Akibatnya, tanaman pisang rusak. Sawit muda habis dimakan. Bahkan ketika warga mengusir menggunakan asap atau api, orangutan hanya berpindah sebentar sebelum kembali lagi.

“Mau bagaimana lagi. Desa dikelilingi tambang. Kalau mau panen pisang harus cepat-cepat. Kalau lambat, keduluan monyet sama orangutan. Di sini sudah biasa lihat orangutan di jalan,” tutur Adit.

Di Desa Tebangan Lembak, rasa takut perlahan berubah menjadi kebiasaan. Ramli, warga lainnya, mengaku orangutan hampir setiap malam mendatangi kebunnya yang berjarak sekitar dua kilometer dari rumah. Rambutan habis dipetik. Buah-buahan lain ikut menjadi sasaran.

Namun yang paling menarik bukanlah kerugian itu, melainkan cara warga memandang satwa tersebut. “Bukanlah terbiasa, orangutan ini seperti teman lah. Kadang-kadang saya takut juga,” ucap Ramli.Kalimat sederhana itu menggambarkan perubahan besar.

Di banyak tempat, konflik manusia dan satwa liar identik dengan kepanikan atau kekerasan. Tetapi di Tebangan Lembak, orangutan justru menjadi “tetangga” yang tak diundang. Warga belajar hidup berdampingan, meski sesungguhnya mereka sama-sama menjadi korban dari ruang hidup yang semakin sempit.

Bukan Karena Berani, Tapi Karena Terpaksa

Fenomena orangutan bersarang dekat rumah warga bukan sekadar kisah unik pedalaman Kalimantan. Liputan verifikasi lapangan di Lanskap Keraitan justru menemukan bahwa kondisi tersebut merupakan bukti nyata semakin kaburnya batas habitat satwa liar dan kawasan permukiman. Orangutan tidak lagi menunjukkan rasa takut kepada manusia karena ruang jelajah dan sumber pakannya terus menyusut.

Temuan inilah yang menjadi salah satu dasar penting penyusunan usulan Areal Preservasi Habitat Orangutan Lanskap Keraitan. Kawasan bentang alam seluas lebih dari 100 ribu hektare yang sedang diusulkan itu bukan kawasan konservasi baru dalam pengertian menutup seluruh aktivitas manusia.

Sebaliknya, ia dirancang menjadi instrumen agar koridor-koridor ekologis tetap tersambung di tengah beragam penggunaan lahan, mulai dari kawasan hutan, perkebunan sawit, hingga konsesi pertambangan.

Menjaga Koridor, Menjaga Masa Depan

Balai KSDA Kalimantan Timur mulai menyusun peta usulan Areal Preservasi sejak 2024 melalui analisis spasial, verifikasi lapangan, hingga konsultasi publik yang melibatkan 19 perusahaan pemegang konsesi di Lanskap Keraitan.

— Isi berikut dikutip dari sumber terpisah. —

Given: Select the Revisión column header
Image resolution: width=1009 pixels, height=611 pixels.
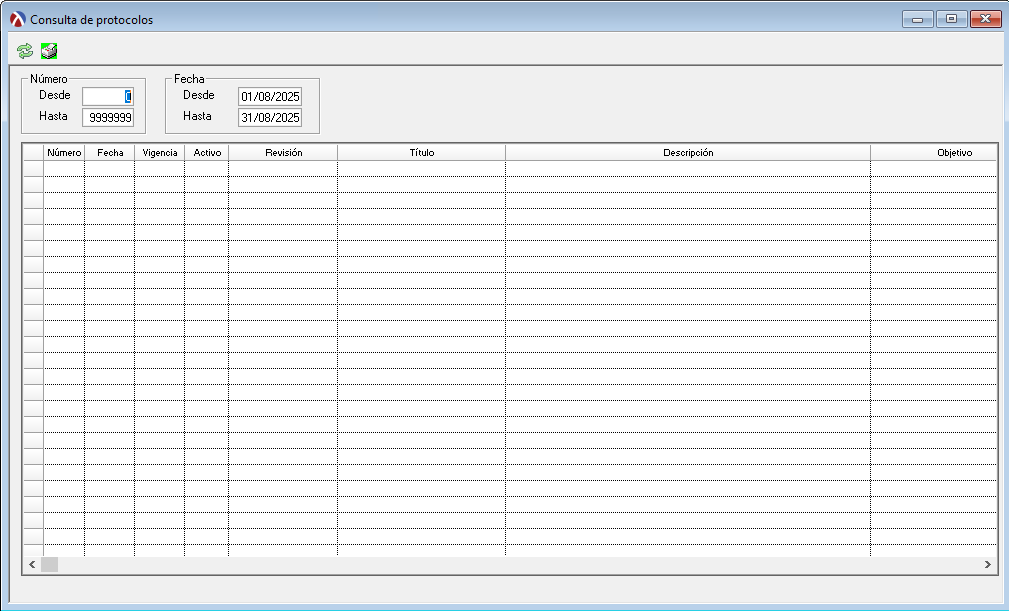Looking at the screenshot, I should [x=283, y=153].

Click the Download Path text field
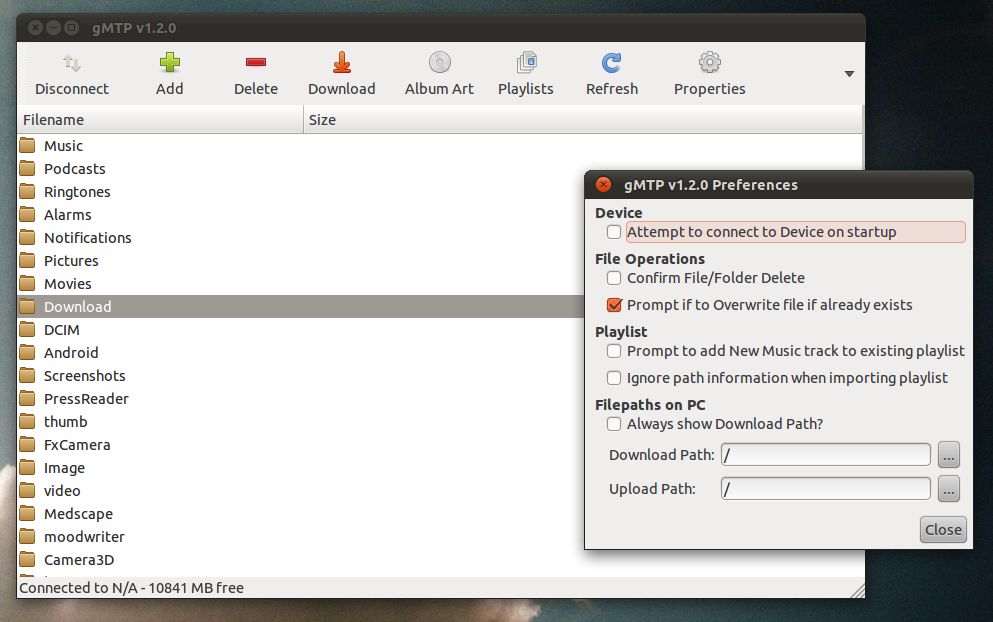pyautogui.click(x=825, y=455)
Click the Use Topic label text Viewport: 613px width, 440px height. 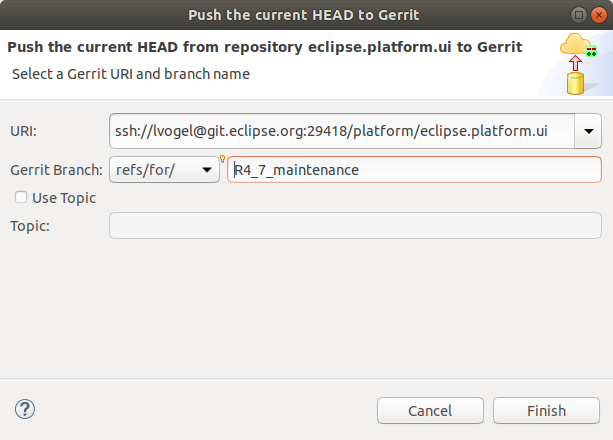coord(64,198)
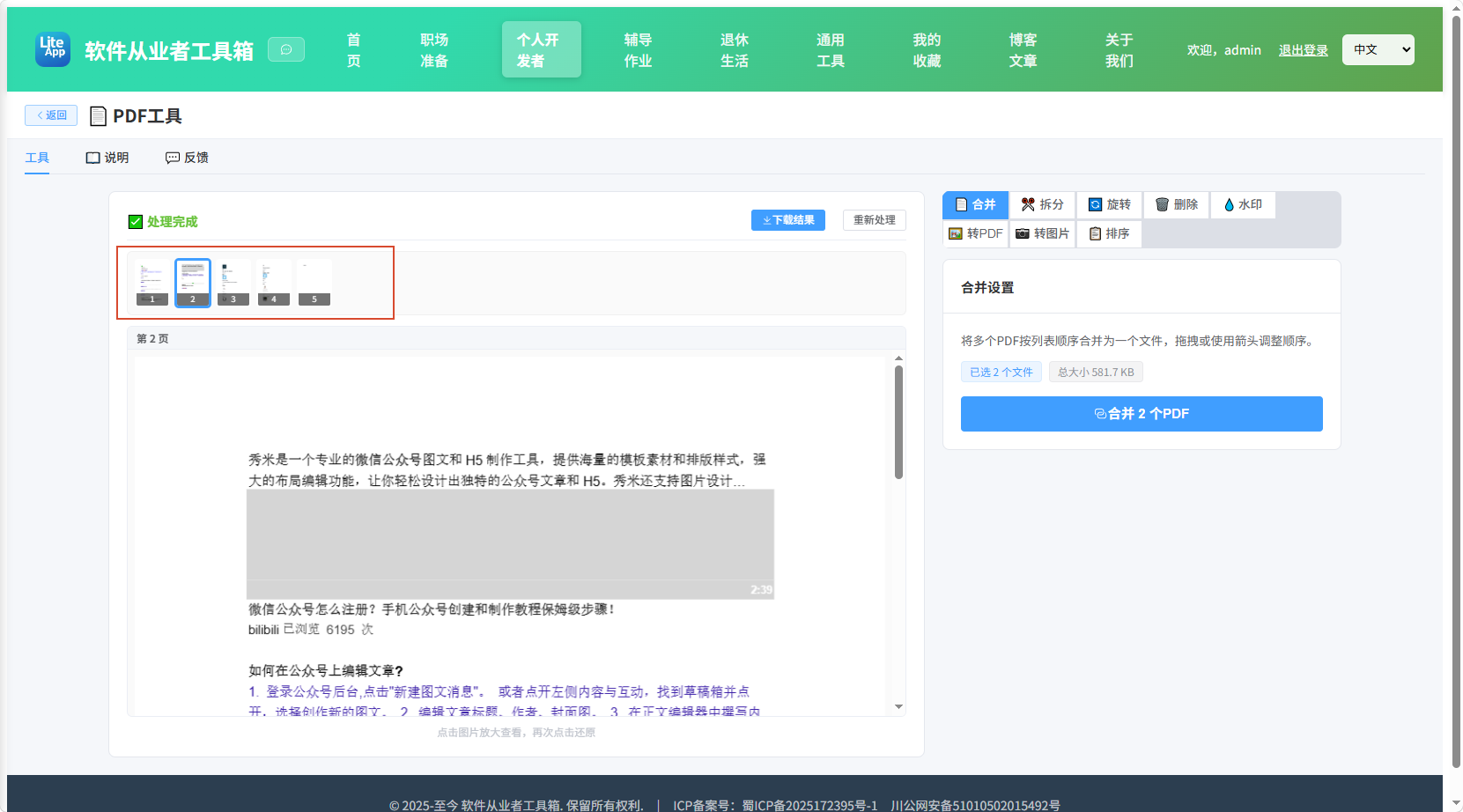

Luas kawasan yang diusulkan terus disempurnakan hingga mencapai sekitar 101.005 hektare. Statusnya masih berupa usulan dan belum memiliki kekuatan hukum.

Gagasan dasarnya sederhana. Jika sebagian besar orangutan hidup di luar kawasan konservasi, maka upaya konservasi juga harus hadir di luar kawasan konservasi.

Koridor ekologis perlu dipertahankan agar satwa tetap dapat bergerak, mencari makan, dan berkembang biak tanpa harus memasuki permukiman. Instrumen ini juga diharapkan menjadi payung hukum bagi praktik konservasi yang selama ini dilakukan secara sukarela oleh perusahaan, sekaligus menjadi mekanisme koordinasi antara pemerintah, pelaku usaha, masyarakat, dan organisasi konservasi.

Desa yang Menanggung Beban Paling Depan

Di Tebangan Lembak, warga bukan hanya hidup berdampingan dengan orangutan.

Mereka juga menghadapi suara alat berat, ledakan tambang, berkurangnya sumber air bersih, hingga belum tersambung jaringan listrik. Sebagian memilih meninggalkan desa demi mencari penghidupan yang lebih baik. Bahkan jumlah anak yang bersekolah terus menurun.

Ironisnya, mereka menjadi pihak pertama yang merasakan dampak ketika hutan kehilangan fungsinya. Di belakang rumah Madollahe, sarang-sarang orangutan masih menggantung di pucuk pohon. Bagi warga, pemandangan itu mungkin telah menjadi hal biasa.

Namun bagi siapa pun yang memahami perjalanan panjang satwa liar, sarang-sarang tersebut bukan sekadar tempat beristirahat. Ia adalah penanda bahwa orangutan tidak sedang memilih hidup dekat manusia. Mereka hanya sedang mencari ruang terakhir yang masih tersisa.